DSA replication monitoring

Is there a good way to monitor that DSA replication is occurring successfully? The Filldb.log only seems to show errors and not anything like ‘replication completed’. Also, the REST “…/api/repliation/servers” seem to do the same, where it doesn’t record the goods, just the bads.

Any suggestions?

1 Like

If you’re a Master Operator, in the BES Console you can select the “BigFix Management” domain, and use the “Deployment Health Checks” Dashboard. In particular the Actionsite Versions field should be the same (or at least close) across all of the DSA servers.

I’d expect there’s a way to pull this with Session Relevance so we can report it from a BES Web Reports server (and send alerts when needed), but I haven’t explored that yet.

Yeah, i need to be able to monitor it from a monitoring tool, so some report access by HTTP is preferred. Like you said, maybe there is session relevance that pulls back the current actionsite version and then I could compare that value against all root servers in my deployment?

Hmm… pulling
(names of it, versions of it) of bes sites

seems to show only the External Sites…I don’t get a result for the actionsite, custom sites, mailbox sites, or operator sites. Haven’t found a way to retrieve the actionsite version yet. If I check for only ‘names of it’, I get ActionSite added to the list, but no custom sites, mailbox sites, or operator sites. So ActionSite is present but doesn’t have a version, and the other sites aren’t retrieved by ‘bes sites’. Changing to ‘all bes sites’ adds the Custom Sites and my operator site, but still no mailbox sites (and still no version for ActionSite)

Let me know if you find something, I could use some DSA monitoring as well…

Within the /api/replication/servers REST API resource, there is a field for ‘LastReplication’ which is a date/time field, along with an ‘IsConnected’ field and ‘LastError’ for any errors should they occur. If ‘IsConnected’=1 for the given link, and there is no value within ‘LastError’, replication for that link can be considered successful.

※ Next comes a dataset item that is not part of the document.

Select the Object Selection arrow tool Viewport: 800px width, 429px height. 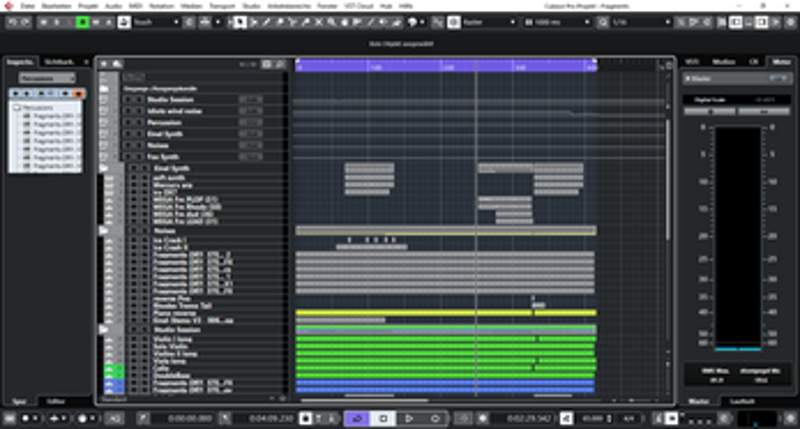(240, 21)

https://www.ibm.com/developerworks/community/wikis/home?lang=en#!/wiki/Tivoli%20Endpoint%20Manager/page/RESTAPI%20Replication

I have seen other customers compare database sizes between primary and secondary.

Maybe querying the database and doing row counts would be a good comparison.

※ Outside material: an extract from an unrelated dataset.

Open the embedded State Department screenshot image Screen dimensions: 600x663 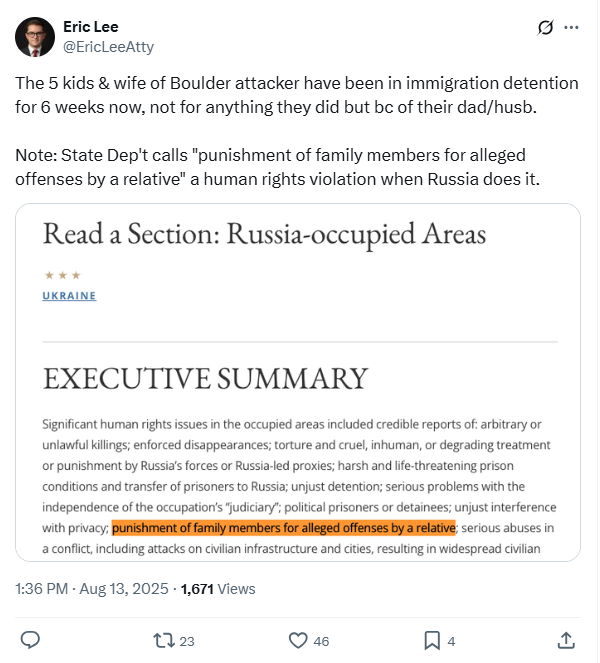[x=298, y=382]
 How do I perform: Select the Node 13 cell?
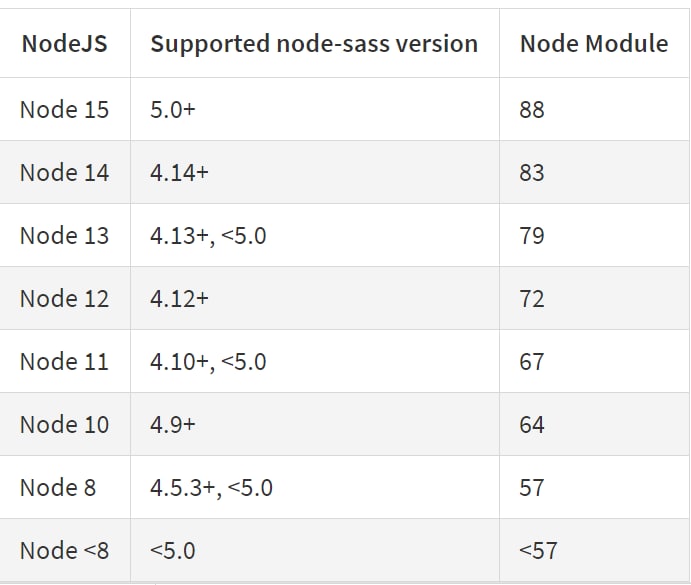click(x=64, y=235)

As well as querying the uploads and uploadmanagerdata directory on the server and doing directory and file counts…

However, this would not be a completely accurate way to determine this because DSA does not replicate everything; such as deleted objects, a good reason why computer remover and audit trail cleaner tools should be run on all replicas.

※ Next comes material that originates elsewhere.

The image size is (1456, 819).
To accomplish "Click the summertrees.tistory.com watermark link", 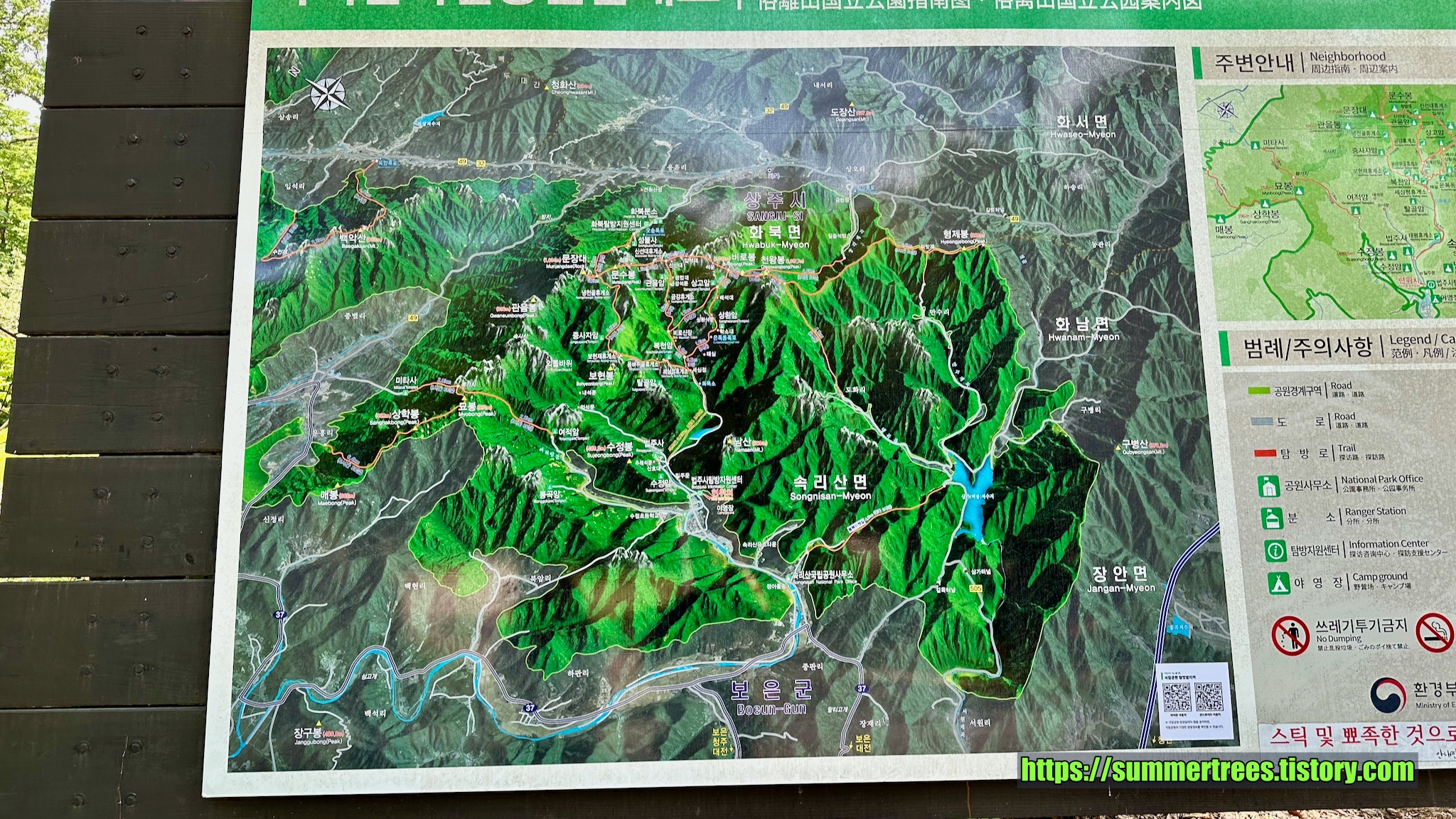I will [x=1217, y=770].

Checking database size is a very rough view for completion. Tracking changes to size in secondary databases over periods of time would also help to indicate there is movement and replication happening, but not a dead on “Completed” status.

1 Like

If I did use the /api/replication/servers method, would I need to monitor that url for both the Primary AND DSA servers? If replication failed on the DSA, would the replication errors get passed back to the Primary root server? Essentially, doesn’t successful recording of the errors require replication to be working?

Yes, you should be monitoring both the Primary and DSA replica using this method for exactly the reason you state. Additionally, I recommend monitoring both replication links on each Server to verify replication is occurring as expected in both directions (assuming standard bi-directional replication).

Thanks, good info. But I’m curious how the Deployment Health Checks dashboard is retrieving the ActionSite versions from each DSA server and Relay? I think that’s a good statistic to monitor, it seems each time I have DSA replication problems one of the DSA servers will stop seeing the other servers’ ActionSite versions incrementing.

yes, i would like to see how that works too. A simple comparison of “current actionsite version” against all DSA root servers seems a little easier than parsing the /api/replication/servers xml results.

I looked and wasn’t able to find a session relevance inspector that returns the version of the actionsite though.

The Deployment Health Check dashboard appears to be getting the “ActionSite Version” via the DeploymentHealth.js, which is just reading it from the results of the property “Actionsite Version” in the “BES Health Checks” analysis that is in the BES Support site.

While monitoring the actionsite versions of the Root Servers is worthwhile in itself, I’d suggest that it’s not necessarily a good indicator of DSA replication status. For instance, because the actionsite is not constantly propagated/updated, you could have matching actionsite versions, but non-functional replication.

in the /api/replication/servers xml output, there are 2 <ReplicationLink…> nodes each with a node. And there are 2 <ReplicationLink…> nodes for each <ReplicationServer…>

So in our environment, we have a Primary root server and 1 DSA secondary server. For those 2 servers, do I have to monitor all 4 of the nodes?

You don’t necessarily need to monitor all 4 nodes, no, but they can sometimes provide useful context.

What might help here is to monitor more specific resources (i.e. the replication links). For instance, if you want to validate the replication link where master is pulling from secondary, you could leverage the following resource (assuming serverid 0 = master, and serverid 1 = secondary/replica):

https://<master server>:52311/api/replication/server/1/link/0

And if you want to validate the replication link the other way around (secondary pulling from master):

https://<secondary server>:52311/api/replication/server/0/link1

1 Like

yes, that seems easier. thanks